Rivers of London (Rivers of London #1)(61)



Predictably my headband torch had died, so Nightingale risked a werelight. Where the hole had been was now a shallow dish-shaped depression three metres across. The turf was completely destroyed, ground into a mix of dead grass and pulverised soil. Something round and dirty and white was resting near my foot. It was a skull. I picked it up.

‘Is that you, Nicholas?’ I asked.

‘Put that down, Peter,’ said Nightingale. ‘You don’t know where it’s been.’ He surveyed the mess we’d made of the garden. ‘The rector’s not going to be happy about this,’ he said.

I put the skull down, and as I did, I noticed something else embedded into the ground. It was a pewter badge depicting a dancing skeleton. I recognised it as the one Nicholas Wallpenny had ‘worn’. He must have been buried in it.

‘We did say we were hunting vandals,’ I said.

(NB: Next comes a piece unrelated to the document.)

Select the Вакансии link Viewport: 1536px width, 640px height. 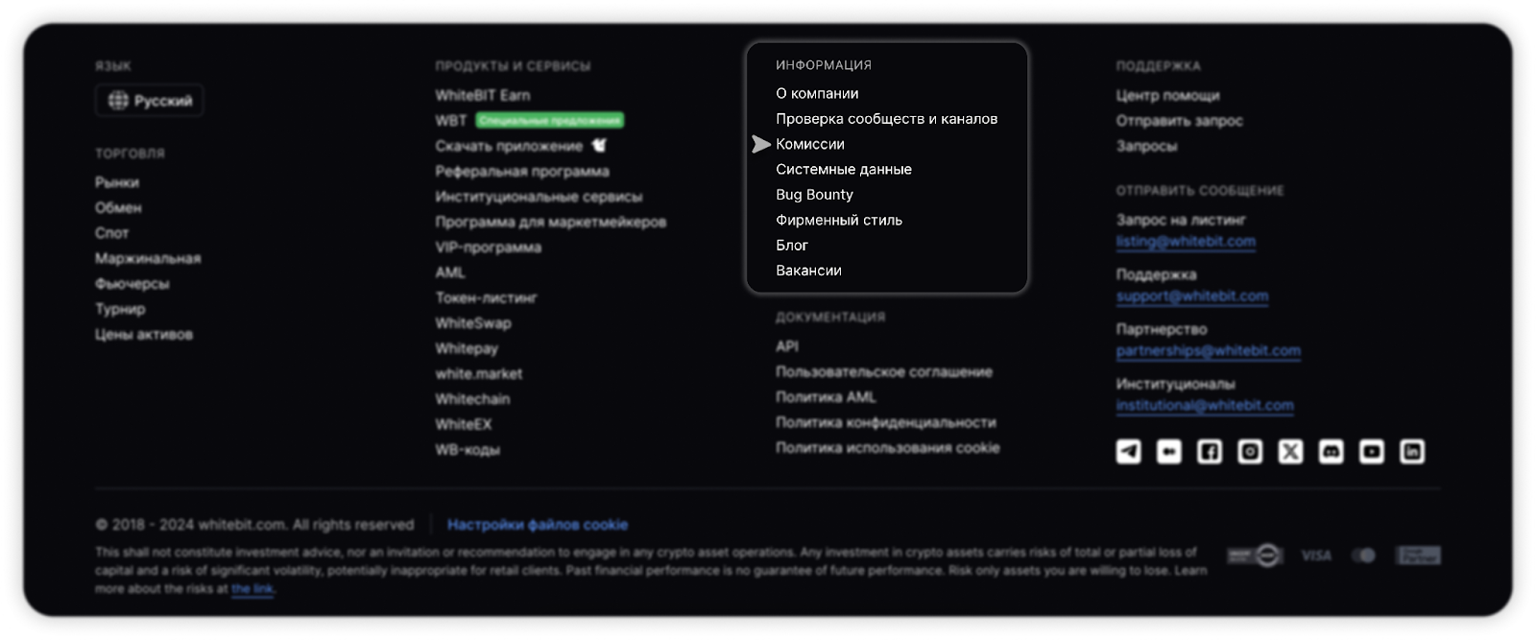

I picked up the badge and felt just the tiniest flash of tobacco smoke, beer and horses.

‘Perhaps,’ said Nightingale. ‘But I doubt he’s going to accept that as an explanation.’

‘A gas leak, maybe?’ I said.

‘There’s no gas main running under the church,’ said Nightingale. ‘He may become suspicious.’

‘Not if we tell him the gas leak story is a cover for digging up an unexploded bomb,’ I said.

‘A UXB?’ asked Nightingale. ‘Why make it that complicated?’

‘’Cause then we can bring in a digger and have a good rummage around,’ I said. ‘See if we can’t disinter this Henry Pyke and grind him up into grave dust.’

‘You’ve got a devious mind, Peter,’ said Nightingale.

‘Thank you, sir,’ I said. ‘I do my best.’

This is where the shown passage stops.